FUKUSHIMA – Signaling “the start of decommissioning in a real sense,” Tokyo Electric Power Co. says it is ready to begin removing nuclear fuel assemblies from the spent fuel pool of the reactor 4 building at its crippled Fukushima No. 1 nuclear plant in mid-November.
By the end of 2014, 1,533 nuclear fuel assemblies stored in the pool in the reactor building, partly destroyed by a hydrogen explosion amid the March 2011 meltdowns, will be transferred to a pool in common use at another building at the plant.
The reactor 4 building has the most fuel assemblies in its fuel pool: 1,331 spent and 202 unused.
On Wednesday, Tepco showed media the cranes and other equipment that will be used to transfer the fuel assemblies.
“Decommissioning work starts with fuel removal,” plant head Akira Ono said, adding that the fuel removal marks “the start of decommissioning in a real sense.”
Work to remove fuel from storage pools is scheduled to start in the second half of fiscal 2017 at reactors 1 and 2 and in the first half of fiscal 2015 at reactor 3, at the earliest.
Tepco aims to start removing melted fuel, whose location has yet to be pinpointed, from reactors in 2020. Technologies to locate the fuel are still in development.
In a process that will be repeated for about a year, 22 fuel assemblies will be placed in a container in the reactor 4 building pool and then carried to the common-use pool about 100 meters away after radioactive decontamination.
Tepco has covered the top of the reactor building to prevent the release of radioactive substances.
A Jiji Press reporter saw new fuel removal equipment installed over the pool on the fifth floor of the building. Debris around the pool has been cleared away.
At the time of the March 2011 mega-quake and tsunami impact, reactor 4 was offline for a regular check, with its fuel stored in the pool.
Unlike reactors 1, 2 and 3, unit 4 did not melt down.

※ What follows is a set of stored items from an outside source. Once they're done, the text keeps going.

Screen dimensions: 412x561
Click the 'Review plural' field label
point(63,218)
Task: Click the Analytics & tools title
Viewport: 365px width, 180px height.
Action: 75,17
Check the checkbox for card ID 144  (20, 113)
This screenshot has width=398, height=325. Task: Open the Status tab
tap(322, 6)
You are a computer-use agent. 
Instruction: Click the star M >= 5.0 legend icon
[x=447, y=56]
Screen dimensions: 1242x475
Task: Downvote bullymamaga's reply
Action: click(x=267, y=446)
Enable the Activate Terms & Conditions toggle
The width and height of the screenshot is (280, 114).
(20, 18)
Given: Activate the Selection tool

Many people, however, have voiced concern about the massive quantity of fuel stored in the damaged building.
IAEA observes testing
Two International Atomic Energy Agency experts began observing marine radiation monitoring activities Thursday off the coast of Fukushima Prefecture.
According to the IAEA, the experts are laying the groundwork for another IAEA mission later this month to review the process toward decommissioning the four severely damaged reactors at the Fukushima No. 1 nuclear complex.
With countries in the region concerned about the impact of radiation leaks from the crippled plant, the involvement of the U.N. nuclear watchdog in monitoring is expected to boost the credibility of the data Japan is releasing.
Hundreds of tanks have been set up at the plant to store the massive amounts of radioactive water produced as a result of continuing efforts to keep three of the damaged reactors cool.
But leaks have occurred frequently.
Groundwater flowing under the plant toward the ocean is also believed to be contaminated.
David Osborn, director of the IAEA Environment Laboratories in Monaco, and Hartmut Nies, head of the IAEA Radiometrics Laboratory, left Onahama port in the city of Iwaki at around 5:40 a.m. aboard the ship being used for water sampling by Tokyo Electric Power Co.
The ship is expected to take water samples at more than 10 points within 15 km of the Fukushima plant.
After observing the seawater sampling activity Thursday, the experts on Friday will visit a building at the power plant where water is analyzed.